La scelta comportò, inevitabilmente, l'adozione di una misura che può apparire crudele. Tutto sarebbe stato inutile senza un rigido controllo delle nascite. È stato messo in pratica, ha funzionato. Il totale degli individui presenti sul pianeta non supera mai i due milioni di unità. Non si può andare oltre, sarebbe pericoloso.

Abbiamo rinunciato a scienza e tecnologia, ma non ad ampliare il pensiero, non ad accrescere lo studio delle arti. Non si può rinunciare alla bellezza. Si è sviluppata, in particolare, quella che viene chiamata creatività effimera. Pittori, scultori, letterati e musicisti producono opere che hanno durata transitoria. Dopo poco tempo sculture e dipinti svaniscono, la musica è diffusa soltanto nell'aria, le opere letterarie tramandate oralmente. Della nostra civiltà non deve rimanere alcuna traccia, perché prima o dopo spariremo, tutto ha un inizio e una fine.

A volte, la sera attorno al fuoco, i ragazzi rivolgono qualche domanda audace. Chiedono che cosa sarebbe accaduto se non fosse stata fatta la scelta. Nessuno lo sa, tuttavia i più anziani azzardano qualche risposta, per cercare di soddisfare l'innata curiosità degli individui più giovani, che sono pochi e preziosi.

Forse la Terra sarebbe un Paradiso, dicono, con miliardi di persone a popolarla.
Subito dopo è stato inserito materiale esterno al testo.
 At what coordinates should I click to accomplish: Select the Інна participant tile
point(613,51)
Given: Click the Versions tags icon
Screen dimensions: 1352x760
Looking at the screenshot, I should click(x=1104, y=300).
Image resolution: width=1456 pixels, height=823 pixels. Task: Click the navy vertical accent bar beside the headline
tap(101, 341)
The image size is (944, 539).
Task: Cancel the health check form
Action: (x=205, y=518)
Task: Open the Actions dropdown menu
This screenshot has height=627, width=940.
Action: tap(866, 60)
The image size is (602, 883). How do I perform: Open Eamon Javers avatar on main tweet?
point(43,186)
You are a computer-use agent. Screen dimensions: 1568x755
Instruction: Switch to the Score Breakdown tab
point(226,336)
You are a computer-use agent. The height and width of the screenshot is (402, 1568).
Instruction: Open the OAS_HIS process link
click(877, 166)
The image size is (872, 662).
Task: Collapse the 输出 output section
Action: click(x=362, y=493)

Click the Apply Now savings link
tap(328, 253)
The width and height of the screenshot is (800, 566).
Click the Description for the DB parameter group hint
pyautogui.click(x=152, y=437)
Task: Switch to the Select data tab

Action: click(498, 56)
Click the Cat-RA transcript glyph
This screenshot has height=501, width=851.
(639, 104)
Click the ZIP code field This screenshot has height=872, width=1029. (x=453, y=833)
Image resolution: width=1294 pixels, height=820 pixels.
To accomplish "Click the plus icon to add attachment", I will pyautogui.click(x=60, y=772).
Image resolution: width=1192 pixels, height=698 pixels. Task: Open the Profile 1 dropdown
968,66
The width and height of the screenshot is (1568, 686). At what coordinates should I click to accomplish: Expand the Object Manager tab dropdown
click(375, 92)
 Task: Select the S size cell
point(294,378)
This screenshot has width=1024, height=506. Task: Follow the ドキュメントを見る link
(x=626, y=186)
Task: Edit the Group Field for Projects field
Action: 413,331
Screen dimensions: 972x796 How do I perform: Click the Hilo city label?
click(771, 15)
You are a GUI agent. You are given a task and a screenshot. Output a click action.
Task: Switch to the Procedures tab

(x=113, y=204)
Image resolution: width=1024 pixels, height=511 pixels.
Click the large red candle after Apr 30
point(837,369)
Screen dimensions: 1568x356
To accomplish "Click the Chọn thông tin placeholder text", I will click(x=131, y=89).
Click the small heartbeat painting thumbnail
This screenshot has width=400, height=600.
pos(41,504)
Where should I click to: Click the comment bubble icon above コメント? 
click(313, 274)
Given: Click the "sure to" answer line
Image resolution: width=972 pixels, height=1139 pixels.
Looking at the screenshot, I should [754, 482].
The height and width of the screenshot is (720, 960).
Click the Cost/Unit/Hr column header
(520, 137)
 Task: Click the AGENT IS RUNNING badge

Ci sarebbero grandi insediamenti umani ovunque, la tecnologia e la scienza permetterebbero di fare qualsiasi cosa, viaggiare a grande velocità, addirittura in cielo e nei mari, comunicare a distanza, diventare immortali o quasi, essere onnipotenti.

Oppure la Terra sarebbe un Inferno, aggiungono, i troppi individui esaurirebbero in breve tempo le riserve del pianeta, lo inquinerebbero fino a renderlo invivibile, finirebbero con il farsi la guerra, a uccidersi, a distruggere tutto.

Di fronte a queste ultime parole i giovani spalancano la bocca, increduli, spaventati. Non sanno cos'è l'inquinamento, che cos'è la violenza, come non lo sa nessuno di noi, ma ne hanno paura, tutti ne abbiamo terrore. Sono percorso da brividi, mi stringo nella pelliccia d'orso e mi avvicino al fuoco.

Dio benedica una volta di più gli uomini saggi che diedero vita alla scelta.